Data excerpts
+++

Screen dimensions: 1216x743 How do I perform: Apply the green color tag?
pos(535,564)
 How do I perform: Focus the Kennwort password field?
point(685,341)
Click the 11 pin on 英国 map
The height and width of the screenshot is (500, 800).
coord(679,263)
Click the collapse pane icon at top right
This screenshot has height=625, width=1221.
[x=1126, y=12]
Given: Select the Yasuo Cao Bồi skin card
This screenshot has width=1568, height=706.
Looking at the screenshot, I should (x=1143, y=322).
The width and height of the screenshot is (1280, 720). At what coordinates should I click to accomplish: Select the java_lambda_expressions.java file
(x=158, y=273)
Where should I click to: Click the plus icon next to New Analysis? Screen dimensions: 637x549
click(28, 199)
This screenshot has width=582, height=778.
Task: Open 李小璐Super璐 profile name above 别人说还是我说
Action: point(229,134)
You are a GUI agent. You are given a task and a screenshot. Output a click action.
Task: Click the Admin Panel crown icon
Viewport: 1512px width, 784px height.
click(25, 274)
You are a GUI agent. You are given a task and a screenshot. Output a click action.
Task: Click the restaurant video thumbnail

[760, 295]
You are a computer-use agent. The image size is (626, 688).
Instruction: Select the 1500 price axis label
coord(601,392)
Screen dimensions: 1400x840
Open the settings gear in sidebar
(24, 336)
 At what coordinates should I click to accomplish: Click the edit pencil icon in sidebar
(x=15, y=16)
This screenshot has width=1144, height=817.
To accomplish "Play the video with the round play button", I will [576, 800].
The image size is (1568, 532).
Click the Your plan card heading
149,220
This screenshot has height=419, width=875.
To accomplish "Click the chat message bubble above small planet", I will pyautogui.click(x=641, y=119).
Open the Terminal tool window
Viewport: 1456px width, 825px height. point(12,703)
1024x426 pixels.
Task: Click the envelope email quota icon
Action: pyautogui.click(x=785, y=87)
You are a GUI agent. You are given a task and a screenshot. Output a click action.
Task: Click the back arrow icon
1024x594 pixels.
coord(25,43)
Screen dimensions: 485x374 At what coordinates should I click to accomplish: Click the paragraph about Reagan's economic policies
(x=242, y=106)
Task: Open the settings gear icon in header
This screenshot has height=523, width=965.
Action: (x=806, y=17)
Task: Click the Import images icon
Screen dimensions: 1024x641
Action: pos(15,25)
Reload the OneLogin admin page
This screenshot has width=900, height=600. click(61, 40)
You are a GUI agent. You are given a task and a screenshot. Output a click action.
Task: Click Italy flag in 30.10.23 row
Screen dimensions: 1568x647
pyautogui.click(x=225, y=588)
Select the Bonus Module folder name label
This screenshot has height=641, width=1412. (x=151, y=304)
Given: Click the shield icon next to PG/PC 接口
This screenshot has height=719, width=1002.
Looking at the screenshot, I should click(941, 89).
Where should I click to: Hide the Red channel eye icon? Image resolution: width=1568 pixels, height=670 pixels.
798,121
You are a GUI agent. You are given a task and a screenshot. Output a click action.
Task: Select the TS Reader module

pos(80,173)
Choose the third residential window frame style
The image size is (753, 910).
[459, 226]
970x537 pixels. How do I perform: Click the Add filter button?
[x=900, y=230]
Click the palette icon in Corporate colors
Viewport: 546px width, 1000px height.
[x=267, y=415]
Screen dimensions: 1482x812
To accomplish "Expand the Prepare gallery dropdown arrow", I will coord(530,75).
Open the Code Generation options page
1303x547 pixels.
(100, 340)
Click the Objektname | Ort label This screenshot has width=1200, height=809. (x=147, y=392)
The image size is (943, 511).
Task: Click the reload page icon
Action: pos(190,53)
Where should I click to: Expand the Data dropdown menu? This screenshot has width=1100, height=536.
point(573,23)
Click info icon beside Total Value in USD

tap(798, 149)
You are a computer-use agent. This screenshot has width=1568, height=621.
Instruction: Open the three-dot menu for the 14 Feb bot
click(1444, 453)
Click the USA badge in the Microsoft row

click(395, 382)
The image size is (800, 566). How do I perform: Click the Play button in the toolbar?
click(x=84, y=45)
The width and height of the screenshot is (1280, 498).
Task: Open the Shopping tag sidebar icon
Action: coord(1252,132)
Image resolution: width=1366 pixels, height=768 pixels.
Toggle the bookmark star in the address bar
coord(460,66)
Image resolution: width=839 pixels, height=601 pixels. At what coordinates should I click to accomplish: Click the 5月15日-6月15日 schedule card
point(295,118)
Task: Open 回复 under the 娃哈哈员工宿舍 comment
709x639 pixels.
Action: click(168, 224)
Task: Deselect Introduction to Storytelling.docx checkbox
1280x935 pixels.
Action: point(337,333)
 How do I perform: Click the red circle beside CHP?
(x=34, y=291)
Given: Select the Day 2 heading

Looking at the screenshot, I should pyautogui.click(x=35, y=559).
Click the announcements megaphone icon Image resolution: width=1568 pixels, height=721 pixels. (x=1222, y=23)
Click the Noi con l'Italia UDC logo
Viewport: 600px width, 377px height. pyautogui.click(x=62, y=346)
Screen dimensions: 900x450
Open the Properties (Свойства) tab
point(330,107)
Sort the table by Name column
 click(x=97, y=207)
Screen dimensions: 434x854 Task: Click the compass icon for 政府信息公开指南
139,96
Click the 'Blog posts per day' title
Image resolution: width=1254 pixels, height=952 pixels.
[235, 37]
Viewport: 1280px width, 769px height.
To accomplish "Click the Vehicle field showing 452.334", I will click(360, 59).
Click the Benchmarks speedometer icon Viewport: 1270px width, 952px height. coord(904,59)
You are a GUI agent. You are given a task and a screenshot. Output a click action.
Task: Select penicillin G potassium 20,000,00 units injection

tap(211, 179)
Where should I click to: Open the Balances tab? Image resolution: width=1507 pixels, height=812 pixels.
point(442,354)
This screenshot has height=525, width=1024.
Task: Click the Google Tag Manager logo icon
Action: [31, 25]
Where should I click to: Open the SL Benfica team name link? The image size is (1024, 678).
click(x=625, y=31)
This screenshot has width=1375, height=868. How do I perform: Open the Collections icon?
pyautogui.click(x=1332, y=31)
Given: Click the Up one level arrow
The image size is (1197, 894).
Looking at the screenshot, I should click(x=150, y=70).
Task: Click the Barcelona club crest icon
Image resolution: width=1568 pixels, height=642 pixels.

+++

WHAT TO DO | Each entry given above is to be duplicated exactly.

ANSWER TO THE EXERCISE |
Screen dimensions: 1216x743 How do I perform: Apply the green color tag?
pos(535,564)
 How do I perform: Focus the Kennwort password field?
point(685,341)
Click the 11 pin on 英国 map
The height and width of the screenshot is (500, 800).
coord(679,263)
Click the collapse pane icon at top right
This screenshot has height=625, width=1221.
[x=1126, y=12]
Given: Select the Yasuo Cao Bồi skin card
This screenshot has width=1568, height=706.
Looking at the screenshot, I should (x=1143, y=322).
The width and height of the screenshot is (1280, 720). At what coordinates should I click to accomplish: Select the java_lambda_expressions.java file
(x=158, y=273)
Where should I click to: Click the plus icon next to New Analysis? Screen dimensions: 637x549
click(28, 199)
This screenshot has width=582, height=778.
Task: Open 李小璐Super璐 profile name above 别人说还是我说
Action: point(229,134)
You are a GUI agent. You are given a task and a screenshot. Output a click action.
Task: Click the Admin Panel crown icon
Viewport: 1512px width, 784px height.
click(25, 274)
You are a GUI agent. You are given a task and a screenshot. Output a click action.
Task: Click the restaurant video thumbnail

[760, 295]
You are a computer-use agent. The image size is (626, 688).
Instruction: Select the 1500 price axis label
coord(601,392)
Screen dimensions: 1400x840
Open the settings gear in sidebar
(24, 336)
 At what coordinates should I click to accomplish: Click the edit pencil icon in sidebar
(x=15, y=16)
This screenshot has width=1144, height=817.
To accomplish "Play the video with the round play button", I will [576, 800].
The image size is (1568, 532).
Click the Your plan card heading
149,220
This screenshot has height=419, width=875.
To accomplish "Click the chat message bubble above small planet", I will pyautogui.click(x=641, y=119).
Open the Terminal tool window
Viewport: 1456px width, 825px height. point(12,703)
1024x426 pixels.
Task: Click the envelope email quota icon
Action: pyautogui.click(x=785, y=87)
You are a GUI agent. You are given a task and a screenshot. Output a click action.
Task: Click the back arrow icon
1024x594 pixels.
coord(25,43)
Screen dimensions: 485x374 At what coordinates should I click to accomplish: Click the paragraph about Reagan's economic policies
(x=242, y=106)
Task: Open the settings gear icon in header
This screenshot has height=523, width=965.
Action: (x=806, y=17)
Task: Click the Import images icon
Screen dimensions: 1024x641
Action: pos(15,25)
Reload the OneLogin admin page
This screenshot has width=900, height=600. click(61, 40)
You are a GUI agent. You are given a task and a screenshot. Output a click action.
Task: Click Italy flag in 30.10.23 row
Screen dimensions: 1568x647
pyautogui.click(x=225, y=588)
Select the Bonus Module folder name label
This screenshot has height=641, width=1412. (x=151, y=304)
Given: Click the shield icon next to PG/PC 接口
This screenshot has height=719, width=1002.
Looking at the screenshot, I should click(941, 89).
Where should I click to: Hide the Red channel eye icon? Image resolution: width=1568 pixels, height=670 pixels.
798,121
You are a GUI agent. You are given a task and a screenshot. Output a click action.
Task: Select the TS Reader module

pos(80,173)
Choose the third residential window frame style
The image size is (753, 910).
[459, 226]
970x537 pixels. How do I perform: Click the Add filter button?
[x=900, y=230]
Click the palette icon in Corporate colors
Viewport: 546px width, 1000px height.
[x=267, y=415]
Screen dimensions: 1482x812
To accomplish "Expand the Prepare gallery dropdown arrow", I will coord(530,75).
Open the Code Generation options page
1303x547 pixels.
(100, 340)
Click the Objektname | Ort label This screenshot has width=1200, height=809. (x=147, y=392)
The image size is (943, 511).
Task: Click the reload page icon
Action: pos(190,53)
Where should I click to: Expand the Data dropdown menu? This screenshot has width=1100, height=536.
point(573,23)
Click info icon beside Total Value in USD

tap(798, 149)
You are a computer-use agent. This screenshot has width=1568, height=621.
Instruction: Open the three-dot menu for the 14 Feb bot
click(1444, 453)
Click the USA badge in the Microsoft row

click(395, 382)
The image size is (800, 566). How do I perform: Click the Play button in the toolbar?
click(x=84, y=45)
The width and height of the screenshot is (1280, 498).
Task: Open the Shopping tag sidebar icon
Action: coord(1252,132)
Image resolution: width=1366 pixels, height=768 pixels.
Toggle the bookmark star in the address bar
coord(460,66)
Image resolution: width=839 pixels, height=601 pixels. At what coordinates should I click to accomplish: Click the 5月15日-6月15日 schedule card
point(295,118)
Task: Open 回复 under the 娃哈哈员工宿舍 comment
709x639 pixels.
Action: click(168, 224)
Task: Deselect Introduction to Storytelling.docx checkbox
1280x935 pixels.
Action: point(337,333)
 How do I perform: Click the red circle beside CHP?
(x=34, y=291)
Given: Select the Day 2 heading

Looking at the screenshot, I should pyautogui.click(x=35, y=559).
Click the announcements megaphone icon Image resolution: width=1568 pixels, height=721 pixels. (x=1222, y=23)
Click the Noi con l'Italia UDC logo
Viewport: 600px width, 377px height. pyautogui.click(x=62, y=346)
Screen dimensions: 900x450
Open the Properties (Свойства) tab
point(330,107)
Sort the table by Name column
 click(x=97, y=207)
Screen dimensions: 434x854 Task: Click the compass icon for 政府信息公开指南
139,96
Click the 'Blog posts per day' title
Image resolution: width=1254 pixels, height=952 pixels.
[235, 37]
Viewport: 1280px width, 769px height.
To accomplish "Click the Vehicle field showing 452.334", I will click(360, 59).
Click the Benchmarks speedometer icon Viewport: 1270px width, 952px height. coord(904,59)
You are a GUI agent. You are given a task and a screenshot. Output a click action.
Task: Select penicillin G potassium 20,000,00 units injection

tap(211, 179)
Where should I click to: Open the Balances tab? Image resolution: width=1507 pixels, height=812 pixels.
point(442,354)
This screenshot has height=525, width=1024.
Task: Click the Google Tag Manager logo icon
Action: [31, 25]
Where should I click to: Open the SL Benfica team name link? The image size is (1024, 678).
click(x=625, y=31)
This screenshot has width=1375, height=868. How do I perform: Open the Collections icon?
pyautogui.click(x=1332, y=31)
Given: Click the Up one level arrow
The image size is (1197, 894).
Looking at the screenshot, I should click(x=150, y=70).
Task: Click the Barcelona club crest icon
Image resolution: width=1568 pixels, height=642 pixels.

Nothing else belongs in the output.